En Linda Vista, una comunidad del municipio de Tuxpan, Veracruz, la cocina se ha convertido en un espacio de resistencia cultural. Ahí, entre fogones, metates y recetas heredadas, la joven creadora Adamaris Bautista García impulsa un proyecto que busca preservar la lengua totonaca a través de la memoria gastronómica de su comunidad.

Cocinando el sabor de Linda Vista es un recetario bilingüe totonaco-español que reúne trece platillos tradicionales y los saberes que los rodean. El proyecto fue beneficiado por el Programa de Apoyo a las Culturas Municipales y Comunitarias (PACMyC) Veracruz 2024 y se desarrolló a lo largo de año y medio con la participación activa de mujeres, niñas, niños y personas mayores del lugar.

La iniciativa surgió ante una realidad preocupante. “La lengua se está perdiendo en mi comunidad”, explica Bautista.

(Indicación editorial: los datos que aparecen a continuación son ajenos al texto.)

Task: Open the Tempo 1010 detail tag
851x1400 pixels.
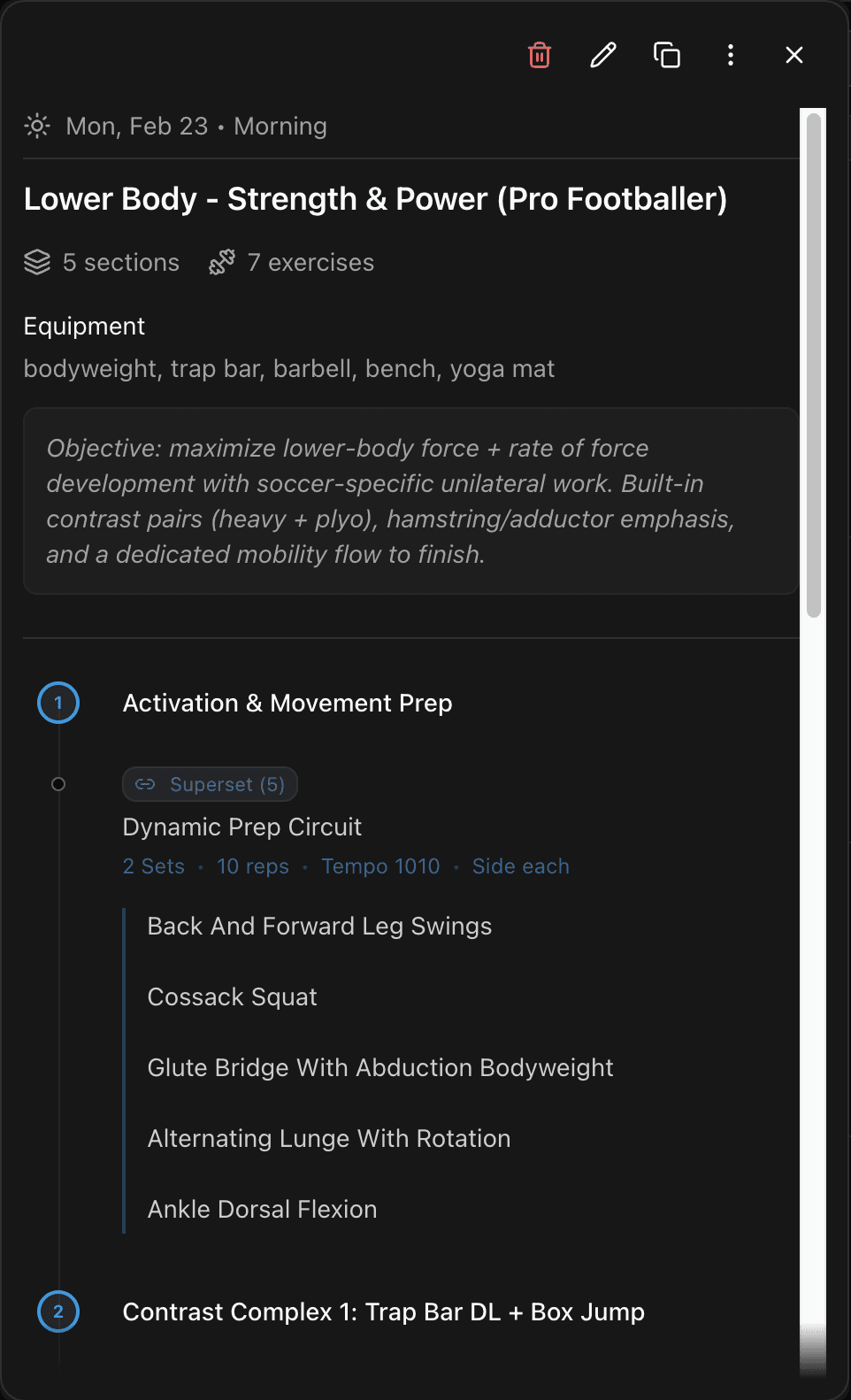Action: (x=380, y=865)
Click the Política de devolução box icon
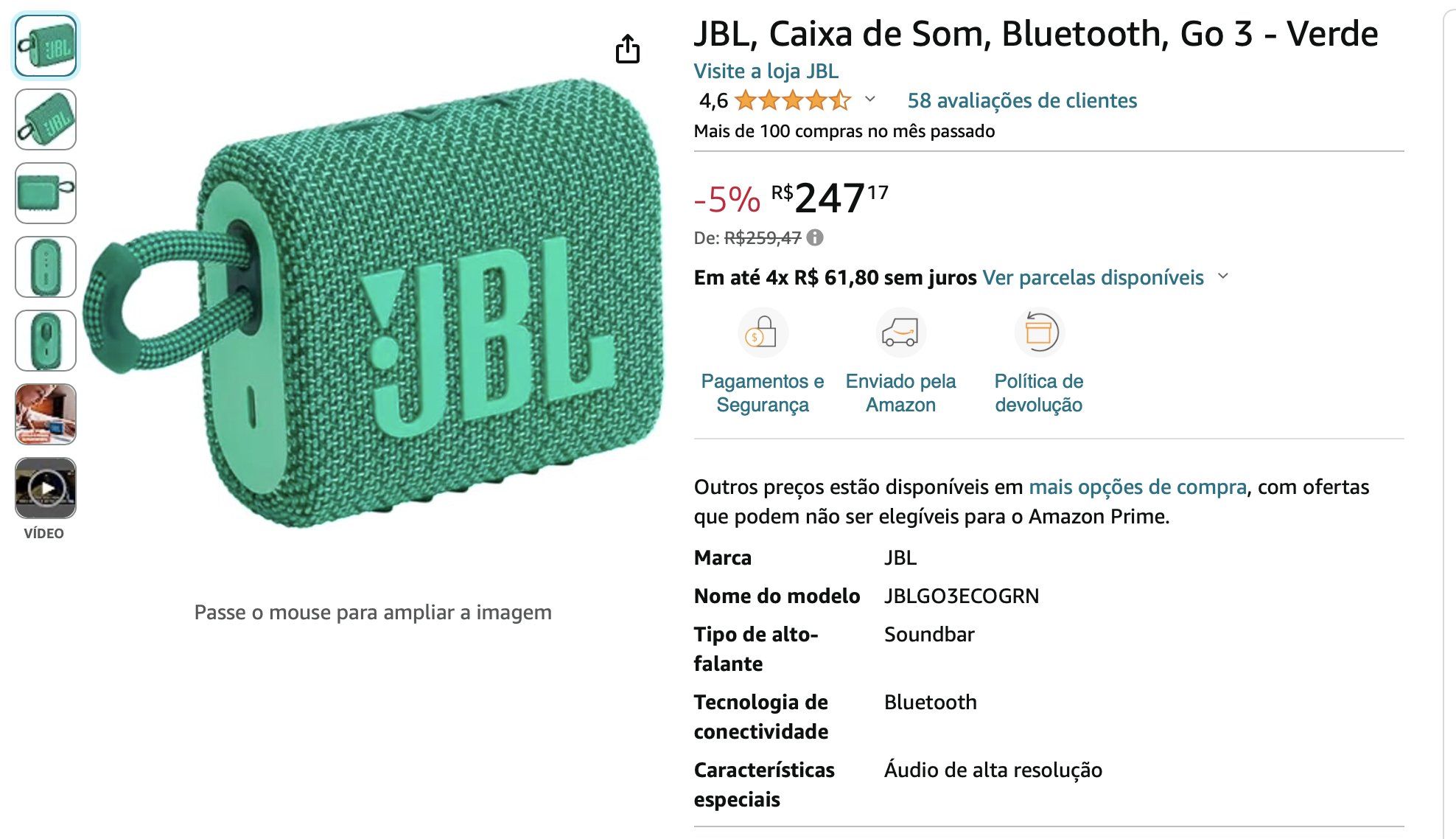The height and width of the screenshot is (839, 1456). click(1039, 333)
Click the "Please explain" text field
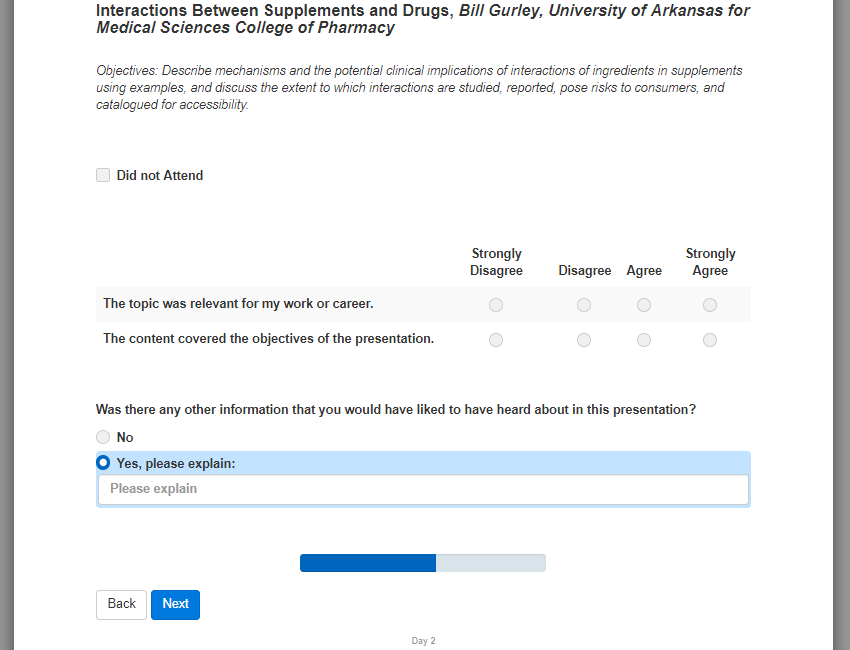The width and height of the screenshot is (850, 650). click(423, 489)
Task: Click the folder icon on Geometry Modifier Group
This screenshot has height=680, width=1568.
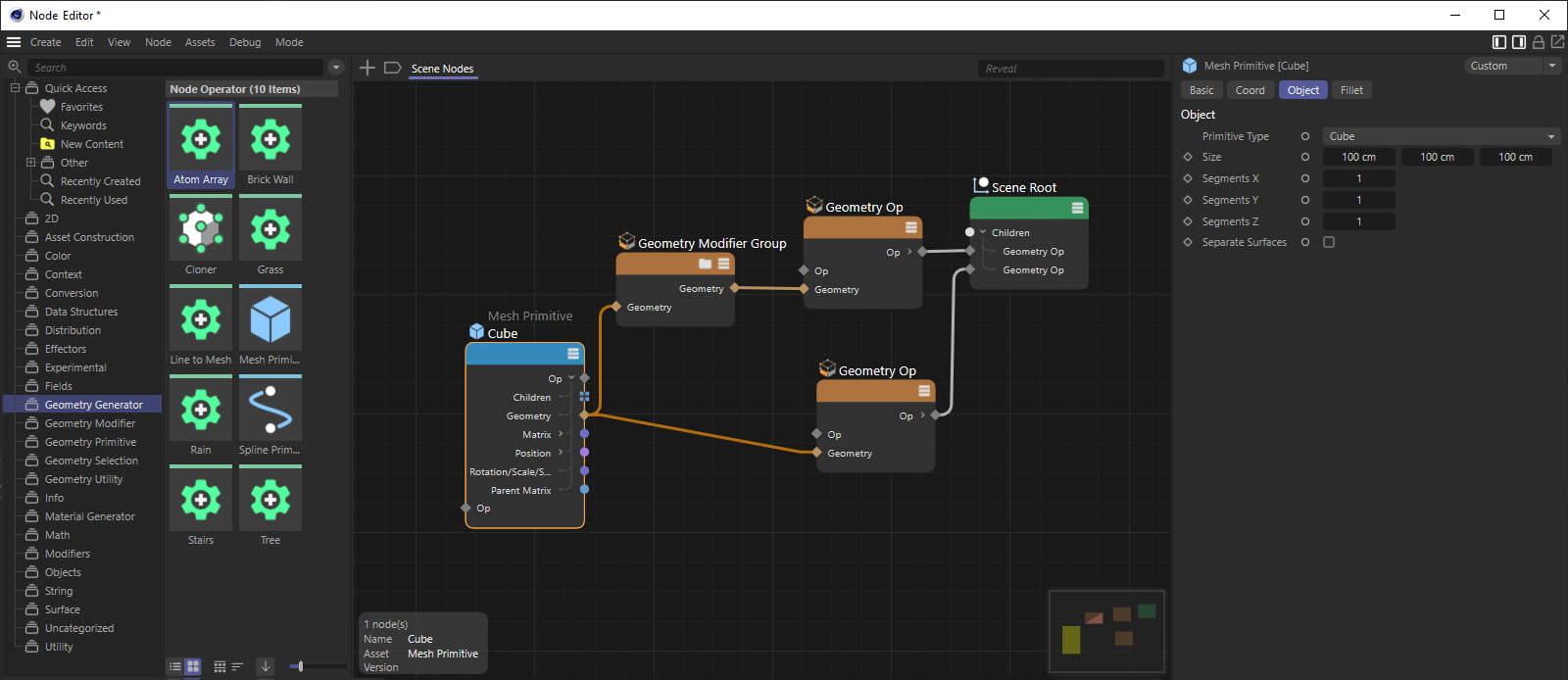Action: click(705, 264)
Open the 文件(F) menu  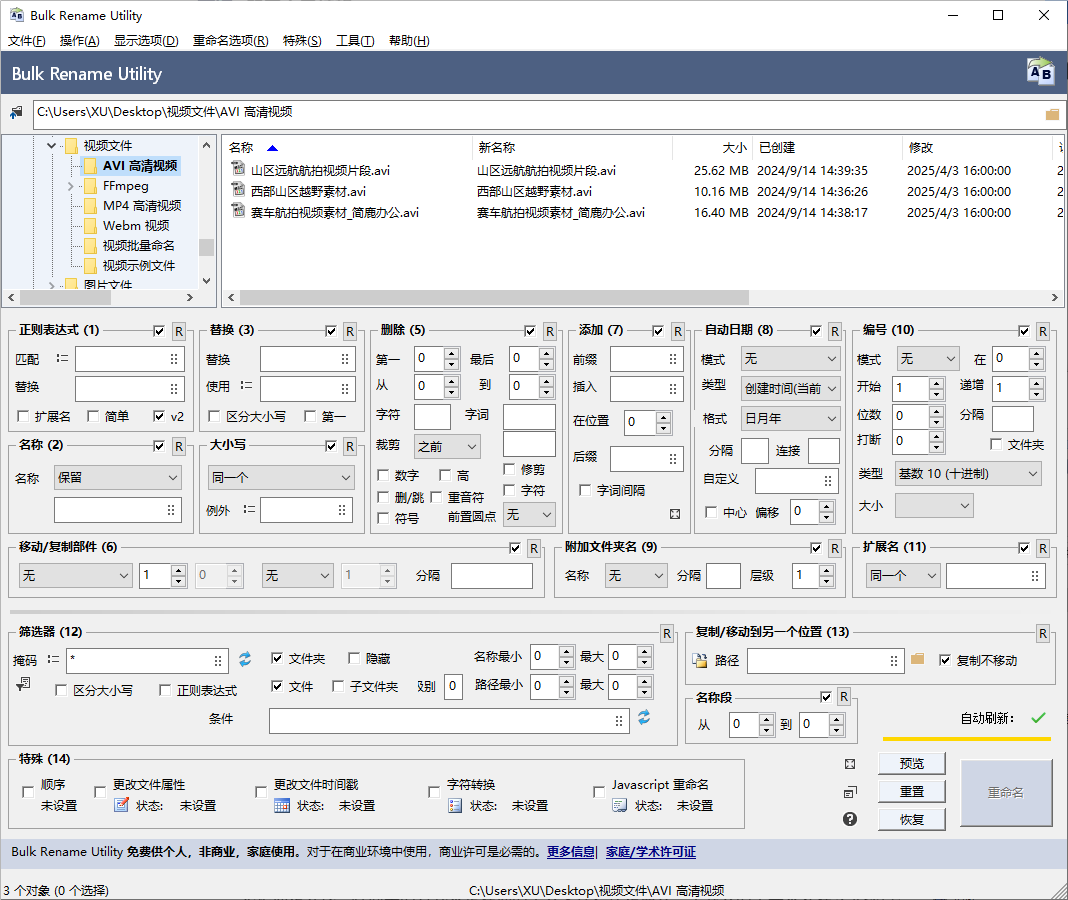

De alrededor de 40 hablantes que había hace algunos años, hoy quedan cerca de 20. Mientras las generaciones mayores aún la hablan, muchas personas jóvenes solo la entienden o ya no la usan. Frente a ese escenario, la cocina apareció como un lenguaje común y cotidiano para volver a nombrar el mundo en totonaco.

El recetario no solo presenta instrucciones culinarias. Cada platillo está acompañado por relatos de las cocineras, los nombres de los ingredientes en lengua originaria, ilustraciones y un calendario agrícola local que da cuenta de la relación entre la alimentación y el territorio. Mole, pulacles, pintos, chamitles, chilposo y barbacoa de pollo son algunas de las recetas que integran esta publicación, donde el sabor y la palabra avanzan de la mano.

“Cada receta guarda una historia”, cuenta Bautista. En las cocinas comunitarias se compartieron técnicas tradicionales como el uso del molcajete y el metate, al tiempo que se dialogó sobre cómo adaptar estos conocimientos a la vida actual sin perder su esencia. El resultado es un libro que documenta prácticas vivas y reconoce el papel central de las mujeres totonacas como portadoras de la lengua y la cultura.

El proyecto contó además con el acompañamiento de la empresa Global Power Generation, que brindó apoyo para materiales didácticos y actividades con niñas y niños, así como para la feria gastronómica realizada en octubre pasado, donde se presentaron los primeros resultados del trabajo colectivo.

Disponible en versión impresa y digital, Cocinando el sabor de Linda Vista es también una invitación a mirar hacia las raíces y a reconocer la riqueza cultural de comunidades que, aunque pequeñas y alejadas de los centros urbanos, resguardan saberes fundamentales. “Ojalá más jóvenes se animen a hablar la lengua de sus abuelos y a no dejarla morir”, afirma Bautista.